■ **WRITTEN REQUEST**
Return the lines below exactly as they appear.
┄┄┄┄┄┄┄┄┄┄
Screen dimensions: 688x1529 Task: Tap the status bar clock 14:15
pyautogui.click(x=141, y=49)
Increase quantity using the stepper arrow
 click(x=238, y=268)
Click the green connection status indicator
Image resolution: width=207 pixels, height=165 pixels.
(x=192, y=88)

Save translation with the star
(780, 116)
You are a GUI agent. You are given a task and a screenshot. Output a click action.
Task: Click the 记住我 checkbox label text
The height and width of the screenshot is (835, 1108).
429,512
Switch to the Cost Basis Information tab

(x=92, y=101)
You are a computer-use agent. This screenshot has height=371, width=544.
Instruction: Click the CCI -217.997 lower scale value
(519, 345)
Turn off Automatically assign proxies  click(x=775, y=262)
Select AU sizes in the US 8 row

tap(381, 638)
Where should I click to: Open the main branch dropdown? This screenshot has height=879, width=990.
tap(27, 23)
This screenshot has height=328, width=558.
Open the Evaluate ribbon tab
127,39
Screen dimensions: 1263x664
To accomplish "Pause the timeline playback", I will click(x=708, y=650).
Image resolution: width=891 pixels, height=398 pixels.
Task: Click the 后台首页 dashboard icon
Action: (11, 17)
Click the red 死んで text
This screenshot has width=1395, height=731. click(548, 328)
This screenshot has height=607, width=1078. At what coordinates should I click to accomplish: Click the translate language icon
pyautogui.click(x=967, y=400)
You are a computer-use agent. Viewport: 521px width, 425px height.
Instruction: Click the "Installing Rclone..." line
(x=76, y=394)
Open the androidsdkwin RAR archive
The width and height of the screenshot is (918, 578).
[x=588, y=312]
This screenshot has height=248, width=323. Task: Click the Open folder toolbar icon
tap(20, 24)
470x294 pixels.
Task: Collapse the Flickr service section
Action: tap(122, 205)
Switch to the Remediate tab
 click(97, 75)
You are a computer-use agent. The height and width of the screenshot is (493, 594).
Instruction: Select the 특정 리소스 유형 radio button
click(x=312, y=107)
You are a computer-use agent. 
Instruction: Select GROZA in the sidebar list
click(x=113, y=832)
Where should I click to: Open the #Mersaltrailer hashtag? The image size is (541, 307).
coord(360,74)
┄┄┄┄┄┄┄┄┄┄
■ **EXERCISE SOLUTION**
Screen dimensions: 688x1529 Task: Tap the status bar clock 14:15
pyautogui.click(x=141, y=49)
Increase quantity using the stepper arrow
 click(x=238, y=268)
Click the green connection status indicator
Image resolution: width=207 pixels, height=165 pixels.
(x=192, y=88)

Save translation with the star
(780, 116)
You are a GUI agent. You are given a task and a screenshot. Output a click action.
Task: Click the 记住我 checkbox label text
The height and width of the screenshot is (835, 1108).
429,512
Switch to the Cost Basis Information tab

(x=92, y=101)
You are a computer-use agent. This screenshot has height=371, width=544.
Instruction: Click the CCI -217.997 lower scale value
(519, 345)
Turn off Automatically assign proxies  click(x=775, y=262)
Select AU sizes in the US 8 row

tap(381, 638)
Where should I click to: Open the main branch dropdown? This screenshot has height=879, width=990.
tap(27, 23)
This screenshot has height=328, width=558.
Open the Evaluate ribbon tab
127,39
Screen dimensions: 1263x664
To accomplish "Pause the timeline playback", I will click(x=708, y=650).
Image resolution: width=891 pixels, height=398 pixels.
Task: Click the 后台首页 dashboard icon
Action: (11, 17)
Click the red 死んで text
This screenshot has width=1395, height=731. click(548, 328)
This screenshot has height=607, width=1078. At what coordinates should I click to accomplish: Click the translate language icon
pyautogui.click(x=967, y=400)
You are a computer-use agent. Viewport: 521px width, 425px height.
Instruction: Click the "Installing Rclone..." line
(x=76, y=394)
Open the androidsdkwin RAR archive
The width and height of the screenshot is (918, 578).
[x=588, y=312]
This screenshot has height=248, width=323. Task: Click the Open folder toolbar icon
tap(20, 24)
470x294 pixels.
Task: Collapse the Flickr service section
Action: tap(122, 205)
Switch to the Remediate tab
 click(97, 75)
You are a computer-use agent. The height and width of the screenshot is (493, 594).
Instruction: Select the 특정 리소스 유형 radio button
click(x=312, y=107)
You are a computer-use agent. 
Instruction: Select GROZA in the sidebar list
click(x=113, y=832)
Where should I click to: Open the #Mersaltrailer hashtag? The image size is (541, 307).
coord(360,74)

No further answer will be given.